Nous ne regardons presque jamais la télé, elle ne l’intéresse pas. Un jour j’ouvre néanmoins celle-ci, et lui demande de choisir une chaîne satellitaire iranienne, de ton plus libre que les chaînes publiques – les chaînes satellitaires sont un peu aux chaînes officielles ce que les zones franches off shore du Golfe sont à l’économie on shore. Son choix s’arrête sur une compétition d’athlètes. Elle sait en parler parfaitement. J’ai ainsi pris goût à regarder ce que j’ignorais complètement, plus encore ce que je fuyais presque par dégoût ! Elle était excellente formatrice. Elle m’a aussi raconté qu’elle était capable de dépecer un mouton – un travail d’homme ! Je le lui dis : « Oui, mais moi j’aime cela ». Et de continuer : « Pour pouvoir manger à ta faim, chez nous, quand j’étais petite, il fallait être au milieu du champ de bataille. C’est pour cela que je sais crier si fort. Ainsi, personne ne levait la main sur moi. ».
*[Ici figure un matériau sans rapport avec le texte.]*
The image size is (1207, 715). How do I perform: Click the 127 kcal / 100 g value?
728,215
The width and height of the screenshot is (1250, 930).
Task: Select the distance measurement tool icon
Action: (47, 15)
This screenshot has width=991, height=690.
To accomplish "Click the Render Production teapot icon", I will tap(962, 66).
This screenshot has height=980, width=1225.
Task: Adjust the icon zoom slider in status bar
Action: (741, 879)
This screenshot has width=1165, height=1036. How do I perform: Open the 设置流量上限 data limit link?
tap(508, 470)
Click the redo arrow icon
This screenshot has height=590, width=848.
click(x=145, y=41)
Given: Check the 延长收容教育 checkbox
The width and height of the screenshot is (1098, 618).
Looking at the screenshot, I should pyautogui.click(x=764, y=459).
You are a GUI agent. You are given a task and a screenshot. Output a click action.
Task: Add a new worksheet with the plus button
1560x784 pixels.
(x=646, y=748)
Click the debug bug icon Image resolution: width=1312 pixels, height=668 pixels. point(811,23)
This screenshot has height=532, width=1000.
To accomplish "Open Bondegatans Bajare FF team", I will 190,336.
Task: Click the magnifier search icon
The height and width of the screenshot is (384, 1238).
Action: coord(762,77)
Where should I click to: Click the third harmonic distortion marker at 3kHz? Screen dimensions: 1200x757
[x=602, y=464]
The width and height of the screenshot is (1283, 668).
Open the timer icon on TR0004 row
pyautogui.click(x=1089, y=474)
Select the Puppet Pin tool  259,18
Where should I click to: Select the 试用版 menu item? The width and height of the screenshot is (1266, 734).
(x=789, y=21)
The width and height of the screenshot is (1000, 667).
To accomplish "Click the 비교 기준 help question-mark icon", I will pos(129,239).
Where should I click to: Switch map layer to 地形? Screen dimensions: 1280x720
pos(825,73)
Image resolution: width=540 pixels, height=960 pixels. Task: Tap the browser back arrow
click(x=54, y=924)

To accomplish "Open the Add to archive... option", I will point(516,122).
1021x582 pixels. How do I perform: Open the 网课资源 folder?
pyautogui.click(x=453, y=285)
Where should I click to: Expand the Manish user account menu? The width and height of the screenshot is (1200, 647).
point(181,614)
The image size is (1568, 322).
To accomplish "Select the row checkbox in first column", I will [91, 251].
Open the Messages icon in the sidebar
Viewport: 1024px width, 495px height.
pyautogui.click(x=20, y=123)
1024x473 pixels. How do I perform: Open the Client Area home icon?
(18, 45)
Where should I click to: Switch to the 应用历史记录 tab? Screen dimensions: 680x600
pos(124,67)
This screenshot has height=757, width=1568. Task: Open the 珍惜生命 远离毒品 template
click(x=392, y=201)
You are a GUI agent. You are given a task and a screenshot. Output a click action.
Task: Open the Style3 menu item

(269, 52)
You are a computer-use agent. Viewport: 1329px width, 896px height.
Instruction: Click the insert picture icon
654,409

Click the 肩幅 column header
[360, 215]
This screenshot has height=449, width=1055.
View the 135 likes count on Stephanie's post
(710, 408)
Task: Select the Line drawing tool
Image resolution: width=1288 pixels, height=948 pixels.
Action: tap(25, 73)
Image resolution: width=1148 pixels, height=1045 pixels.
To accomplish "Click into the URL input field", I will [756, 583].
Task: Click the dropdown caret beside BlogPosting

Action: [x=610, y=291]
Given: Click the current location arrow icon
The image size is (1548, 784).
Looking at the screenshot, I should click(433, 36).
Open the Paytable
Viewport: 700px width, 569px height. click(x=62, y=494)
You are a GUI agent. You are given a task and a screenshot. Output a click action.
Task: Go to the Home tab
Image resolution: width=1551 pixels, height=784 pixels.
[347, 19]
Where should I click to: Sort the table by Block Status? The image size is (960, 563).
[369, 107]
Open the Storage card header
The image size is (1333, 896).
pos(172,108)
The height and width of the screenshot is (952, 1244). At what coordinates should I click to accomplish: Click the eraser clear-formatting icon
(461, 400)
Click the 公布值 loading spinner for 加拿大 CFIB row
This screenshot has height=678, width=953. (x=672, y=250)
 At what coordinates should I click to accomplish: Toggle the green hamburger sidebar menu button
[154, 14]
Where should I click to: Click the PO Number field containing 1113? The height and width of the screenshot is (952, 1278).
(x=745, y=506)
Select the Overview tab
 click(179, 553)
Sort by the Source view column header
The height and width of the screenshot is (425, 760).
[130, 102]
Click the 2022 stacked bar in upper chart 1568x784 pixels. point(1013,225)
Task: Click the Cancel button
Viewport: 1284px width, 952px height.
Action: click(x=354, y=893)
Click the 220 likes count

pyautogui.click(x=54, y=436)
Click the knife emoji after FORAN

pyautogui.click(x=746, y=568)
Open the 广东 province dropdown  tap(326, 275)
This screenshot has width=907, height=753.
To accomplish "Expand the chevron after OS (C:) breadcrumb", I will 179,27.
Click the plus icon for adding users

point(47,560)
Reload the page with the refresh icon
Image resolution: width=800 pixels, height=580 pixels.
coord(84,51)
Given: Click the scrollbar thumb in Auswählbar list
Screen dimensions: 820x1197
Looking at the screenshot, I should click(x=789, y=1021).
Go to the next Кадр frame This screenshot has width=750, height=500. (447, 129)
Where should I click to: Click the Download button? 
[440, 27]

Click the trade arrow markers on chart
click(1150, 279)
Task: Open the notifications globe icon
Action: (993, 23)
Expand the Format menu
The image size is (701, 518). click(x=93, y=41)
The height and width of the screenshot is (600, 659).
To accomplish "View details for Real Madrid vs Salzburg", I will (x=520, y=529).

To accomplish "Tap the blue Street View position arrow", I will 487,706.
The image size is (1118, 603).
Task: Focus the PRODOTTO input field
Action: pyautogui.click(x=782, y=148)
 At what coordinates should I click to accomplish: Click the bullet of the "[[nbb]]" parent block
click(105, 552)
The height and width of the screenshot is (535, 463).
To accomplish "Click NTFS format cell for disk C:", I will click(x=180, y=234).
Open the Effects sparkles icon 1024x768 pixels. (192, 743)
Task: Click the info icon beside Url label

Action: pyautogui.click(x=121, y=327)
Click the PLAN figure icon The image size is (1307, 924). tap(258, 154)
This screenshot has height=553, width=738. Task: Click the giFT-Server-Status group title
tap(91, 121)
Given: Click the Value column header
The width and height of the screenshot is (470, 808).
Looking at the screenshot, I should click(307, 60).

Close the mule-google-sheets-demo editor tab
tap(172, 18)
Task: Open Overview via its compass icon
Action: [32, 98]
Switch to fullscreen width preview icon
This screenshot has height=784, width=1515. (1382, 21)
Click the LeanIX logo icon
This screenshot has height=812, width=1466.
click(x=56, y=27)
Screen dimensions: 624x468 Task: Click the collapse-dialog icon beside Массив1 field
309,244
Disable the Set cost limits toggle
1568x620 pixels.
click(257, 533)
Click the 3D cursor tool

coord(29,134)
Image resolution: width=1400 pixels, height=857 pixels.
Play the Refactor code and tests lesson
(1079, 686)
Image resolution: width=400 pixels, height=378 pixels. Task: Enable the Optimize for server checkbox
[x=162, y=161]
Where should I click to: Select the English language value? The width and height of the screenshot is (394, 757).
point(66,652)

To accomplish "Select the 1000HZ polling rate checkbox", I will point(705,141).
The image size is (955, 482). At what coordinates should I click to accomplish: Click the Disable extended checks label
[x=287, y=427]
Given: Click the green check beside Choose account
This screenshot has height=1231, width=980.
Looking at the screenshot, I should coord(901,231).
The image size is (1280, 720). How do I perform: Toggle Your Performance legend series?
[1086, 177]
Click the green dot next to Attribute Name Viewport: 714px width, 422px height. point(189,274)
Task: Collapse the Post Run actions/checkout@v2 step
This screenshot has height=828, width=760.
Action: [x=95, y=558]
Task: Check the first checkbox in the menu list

Elle est partie au bout de deux semaines, pour rejoindre le quartier des femmes. Quand j’ai été autorisée, moi aussi, à quitter l’isolement du quartier des Gardiens de la Révolution et à rejoindre à mon tour celui des femmes, la première personne qui est venue me voir à la fin des démarches administratives, après Sepideh, ce fut-elle. Ce fut aussi elle qui prépara un endroit pour que je puisse camper devant le bureau des gardiennes, en guise de protestation contre mon arrestation. Elle est allée chercher des tatamis, dans la salle de gym, en me disant que le sol était humide : « Sans tatami tu vas avoir mal au dos ! ».

Dans la section des femmes elle avait quelques amies, mais elle était souvent seule. On ne lui faisait pas confiance. Et ses cris, fondés ou non, dérangeaient beaucoup. On disait d’elle qu’elle était une agente, qu’elle faisait des rapports aux gardiens sur les autres détenues, bref qu’elle était une « hirondelle ». Elle fréquentait un peu trop le bureau du personnel, murmurait-on. Je ne lui ai jamais rien dit des soupçons qui pesaient sur elle.

Elle avait des visites, et son fils, avec lequel elle avait une relation distendue, est venu à plusieurs reprises, une rencontre toujours convoitée et qu’elle préparait bien à l’avance. Son seul souci était de trouver un travail à la sortie d’Evin, où personne ne l’attendait. Elle a été condamnée à la même sentence que moi, mais sa peine a vite été commuée. Elle a quitté la prison au bout de 37 mois, pendant que j’étais assignée à résidence, et j’ai perdu sa trace. Mais aujourd’hui, à chaque fois que je regarde une compétition d’athlètes – puisque j’aime désormais les regarder – je pense à elle. Est-elle devenue une « hirondelle » des Gardiens de la Révolution pour subvenir à ses besoins ? Si oui, c’est qu’elle n’avait pas d’autre choix.